Benjamin Franklin Day was 45 years old when he and his wife Frances arrived in Seattle in the spring of 1880.
Born in Ohio, B.F. Day had farmed in Illinois, Iowa and Missouri. Biographical notes indicate that Day wanted to leave farming because of the hard physical labor. We don’t know why he chose to come to Seattle, but as a former farmer who had raised corn & hogs, B.F. Day would have known the importance of railroads in moving products to market. In the 1870s-1880s there was constant speculation about railroad routes across the USA. B.F. Day may have chosen to come to Seattle because he thought that Seattle had a good chance of becoming the terminus of a transcontinental railroad line.
In Seattle B.F. Day worked as a real estate agent and he quickly became involved in civic affairs. He served on City Council in 1883-1884 and he was one of the original members of the Lake Washington Improvement Company which was organized to create a ship canal. The Company’s proposed plan was to widen the stream from Lake Union, flowing westward to Puget Sound, so that logs could be floated to mill and coal barges towed by ships. For this reason, in 1882 B.F. Day began buying land near Lake Union and the future community of Fremont. He believed that the future canal would cause property values to rise around that area on the western shore of Lake Union, so he bought property as an investment.

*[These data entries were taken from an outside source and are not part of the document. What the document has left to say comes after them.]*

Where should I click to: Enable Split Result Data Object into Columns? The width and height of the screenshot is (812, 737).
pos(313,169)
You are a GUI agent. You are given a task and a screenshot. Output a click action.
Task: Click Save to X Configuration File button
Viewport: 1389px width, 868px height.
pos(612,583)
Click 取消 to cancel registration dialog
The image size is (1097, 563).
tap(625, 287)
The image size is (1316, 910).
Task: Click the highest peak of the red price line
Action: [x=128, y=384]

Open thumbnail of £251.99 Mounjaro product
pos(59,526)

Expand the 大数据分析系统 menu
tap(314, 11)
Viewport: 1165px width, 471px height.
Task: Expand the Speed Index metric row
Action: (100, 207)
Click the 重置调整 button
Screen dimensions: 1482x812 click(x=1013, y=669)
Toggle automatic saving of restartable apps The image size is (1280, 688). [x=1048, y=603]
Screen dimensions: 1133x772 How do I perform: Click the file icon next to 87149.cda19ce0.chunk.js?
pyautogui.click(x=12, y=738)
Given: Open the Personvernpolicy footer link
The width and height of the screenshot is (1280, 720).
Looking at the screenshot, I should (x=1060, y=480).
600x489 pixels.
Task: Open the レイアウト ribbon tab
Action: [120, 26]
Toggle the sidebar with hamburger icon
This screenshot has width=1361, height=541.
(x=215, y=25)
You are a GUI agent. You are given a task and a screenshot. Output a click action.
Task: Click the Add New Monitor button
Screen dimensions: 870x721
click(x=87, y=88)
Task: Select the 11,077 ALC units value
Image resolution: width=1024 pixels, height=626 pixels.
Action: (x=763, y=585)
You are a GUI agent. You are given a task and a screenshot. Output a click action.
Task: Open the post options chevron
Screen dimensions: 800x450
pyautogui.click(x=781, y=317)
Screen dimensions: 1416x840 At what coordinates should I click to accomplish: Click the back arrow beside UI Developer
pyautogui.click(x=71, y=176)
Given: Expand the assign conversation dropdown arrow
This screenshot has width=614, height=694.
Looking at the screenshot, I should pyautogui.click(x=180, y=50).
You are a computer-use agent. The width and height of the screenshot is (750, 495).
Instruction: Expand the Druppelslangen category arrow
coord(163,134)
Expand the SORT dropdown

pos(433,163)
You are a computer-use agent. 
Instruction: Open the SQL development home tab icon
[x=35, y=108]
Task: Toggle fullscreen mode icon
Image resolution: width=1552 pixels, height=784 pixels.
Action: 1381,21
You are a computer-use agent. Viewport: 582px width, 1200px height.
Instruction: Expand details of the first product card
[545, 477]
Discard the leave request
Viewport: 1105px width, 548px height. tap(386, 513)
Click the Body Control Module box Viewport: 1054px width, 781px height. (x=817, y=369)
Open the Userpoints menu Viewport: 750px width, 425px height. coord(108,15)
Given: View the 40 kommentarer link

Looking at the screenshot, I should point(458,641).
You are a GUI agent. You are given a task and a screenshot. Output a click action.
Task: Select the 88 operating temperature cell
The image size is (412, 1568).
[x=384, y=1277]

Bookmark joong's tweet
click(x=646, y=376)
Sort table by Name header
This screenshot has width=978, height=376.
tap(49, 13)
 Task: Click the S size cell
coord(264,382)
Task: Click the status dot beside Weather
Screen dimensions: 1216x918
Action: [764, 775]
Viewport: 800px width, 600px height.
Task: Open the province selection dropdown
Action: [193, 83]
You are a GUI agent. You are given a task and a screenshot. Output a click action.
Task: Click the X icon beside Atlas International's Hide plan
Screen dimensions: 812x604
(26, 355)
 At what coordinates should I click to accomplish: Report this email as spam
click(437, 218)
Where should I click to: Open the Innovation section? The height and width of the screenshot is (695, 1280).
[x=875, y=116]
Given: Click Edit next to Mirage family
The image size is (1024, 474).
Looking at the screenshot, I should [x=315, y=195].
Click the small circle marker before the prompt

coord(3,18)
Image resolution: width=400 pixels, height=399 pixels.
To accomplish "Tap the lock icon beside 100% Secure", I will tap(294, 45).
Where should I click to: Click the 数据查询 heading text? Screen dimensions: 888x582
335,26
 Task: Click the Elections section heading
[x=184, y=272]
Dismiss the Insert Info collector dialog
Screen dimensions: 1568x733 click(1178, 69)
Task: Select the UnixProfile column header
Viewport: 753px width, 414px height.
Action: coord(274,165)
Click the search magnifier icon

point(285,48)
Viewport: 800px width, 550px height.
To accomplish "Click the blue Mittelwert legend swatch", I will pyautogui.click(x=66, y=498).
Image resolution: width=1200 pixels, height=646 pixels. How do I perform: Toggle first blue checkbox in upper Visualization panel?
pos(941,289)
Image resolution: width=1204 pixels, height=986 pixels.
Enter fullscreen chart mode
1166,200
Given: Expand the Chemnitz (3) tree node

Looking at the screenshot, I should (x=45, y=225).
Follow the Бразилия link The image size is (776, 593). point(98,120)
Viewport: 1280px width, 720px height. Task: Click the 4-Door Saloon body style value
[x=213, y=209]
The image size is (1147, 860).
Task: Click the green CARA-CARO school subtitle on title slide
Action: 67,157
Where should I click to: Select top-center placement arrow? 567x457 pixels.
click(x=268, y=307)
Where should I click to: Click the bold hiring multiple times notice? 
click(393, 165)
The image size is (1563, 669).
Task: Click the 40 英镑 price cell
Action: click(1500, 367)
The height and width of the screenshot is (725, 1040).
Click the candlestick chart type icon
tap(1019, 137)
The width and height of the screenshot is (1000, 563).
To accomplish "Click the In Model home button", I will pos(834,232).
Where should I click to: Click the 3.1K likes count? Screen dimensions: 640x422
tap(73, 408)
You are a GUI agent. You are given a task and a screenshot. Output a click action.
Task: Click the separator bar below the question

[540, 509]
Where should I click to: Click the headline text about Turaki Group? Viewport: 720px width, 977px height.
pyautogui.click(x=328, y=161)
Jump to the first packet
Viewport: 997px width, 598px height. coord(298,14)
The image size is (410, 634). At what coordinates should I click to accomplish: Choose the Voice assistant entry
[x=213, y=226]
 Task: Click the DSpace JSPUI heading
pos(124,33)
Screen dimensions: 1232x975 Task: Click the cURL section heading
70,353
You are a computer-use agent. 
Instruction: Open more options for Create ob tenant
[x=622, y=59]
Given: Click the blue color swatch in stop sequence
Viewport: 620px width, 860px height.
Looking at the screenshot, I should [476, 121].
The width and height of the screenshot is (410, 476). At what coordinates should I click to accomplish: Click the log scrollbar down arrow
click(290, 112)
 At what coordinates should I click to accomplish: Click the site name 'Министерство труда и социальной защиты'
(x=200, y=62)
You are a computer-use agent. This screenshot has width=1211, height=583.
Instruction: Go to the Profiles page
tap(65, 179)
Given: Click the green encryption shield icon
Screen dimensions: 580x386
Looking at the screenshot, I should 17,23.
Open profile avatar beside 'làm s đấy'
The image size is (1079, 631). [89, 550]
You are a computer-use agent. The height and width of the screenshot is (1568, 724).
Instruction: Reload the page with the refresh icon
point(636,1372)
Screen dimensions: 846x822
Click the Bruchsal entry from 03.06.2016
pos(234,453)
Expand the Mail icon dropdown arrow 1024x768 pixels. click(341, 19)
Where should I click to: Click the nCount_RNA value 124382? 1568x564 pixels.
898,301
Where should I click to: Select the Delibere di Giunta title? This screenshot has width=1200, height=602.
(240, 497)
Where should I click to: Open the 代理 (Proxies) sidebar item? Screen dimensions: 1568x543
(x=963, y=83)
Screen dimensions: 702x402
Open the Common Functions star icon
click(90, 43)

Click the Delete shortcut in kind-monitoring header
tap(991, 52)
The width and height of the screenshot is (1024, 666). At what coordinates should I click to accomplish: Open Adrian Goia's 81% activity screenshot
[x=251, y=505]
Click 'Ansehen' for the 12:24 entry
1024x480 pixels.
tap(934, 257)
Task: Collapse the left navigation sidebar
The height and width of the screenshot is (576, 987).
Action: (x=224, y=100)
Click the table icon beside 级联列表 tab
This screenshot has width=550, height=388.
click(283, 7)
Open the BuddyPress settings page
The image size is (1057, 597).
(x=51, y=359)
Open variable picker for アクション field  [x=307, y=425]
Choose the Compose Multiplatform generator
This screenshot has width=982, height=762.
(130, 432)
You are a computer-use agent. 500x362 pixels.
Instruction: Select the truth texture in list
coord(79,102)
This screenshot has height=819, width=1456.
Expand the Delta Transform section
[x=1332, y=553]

As of 1888 the Fremont area, from Florentia Street (south side of the bridge) up to North 39th Street, was released from legal impediments so that the land could be opened for settlement. B.F. Day bought tracts of land just north of 39th Street and built his own house there at 3922 Woodland Park Ave North.
As of 1888 when Fremont began to be settled, it was a suburb, outside of the city limits of Seattle, and it had no organized school system. School in Fremont began in a series of temporary locations with parents organizing to pay teachers. In 1889 B.F. Day paid the rent for a building, a vacant storefront at 36th & Aurora, so that it could be used as a schoolhouse.
In 1891 Fremont was officially annexed to the City of Seattle, and the Seattle School District made plans to build a new school in Fremont. As a real estate agent who saw the Fremont community developing, B.F. Day knew that families would be more interested in buying property to settle in Fremont if there was a good school building. He’d seen other neighborhoods with hastily-built wooden school structures which deteriorated or were not big enough. B.F. Day offered to donate property on North 39th Street between Fremont & Linden Avenues, to build a school in Fremont, on the condition that the structure would be well-built and permanent, not temporary.
Architect John Parkinson was hired, and a two-story brick school was built which opened in May 1892. The school form was like the letter H so that more sections could be added onto the original. Fremont grew so much in the 1890s that annexes had to be built to accommodate the growing population of school-age children. Ironically B.F. Day, who never had any children of his own, is best remembered in Seattle history for this school which still serves the children of Fremont today.
Sources:
Seattle School Histories: B.F. Day School. HistoryLink Essay # 10494.
The Life of B.F. Day, Part One and Part Two, Wedgwood in Seattle History blog.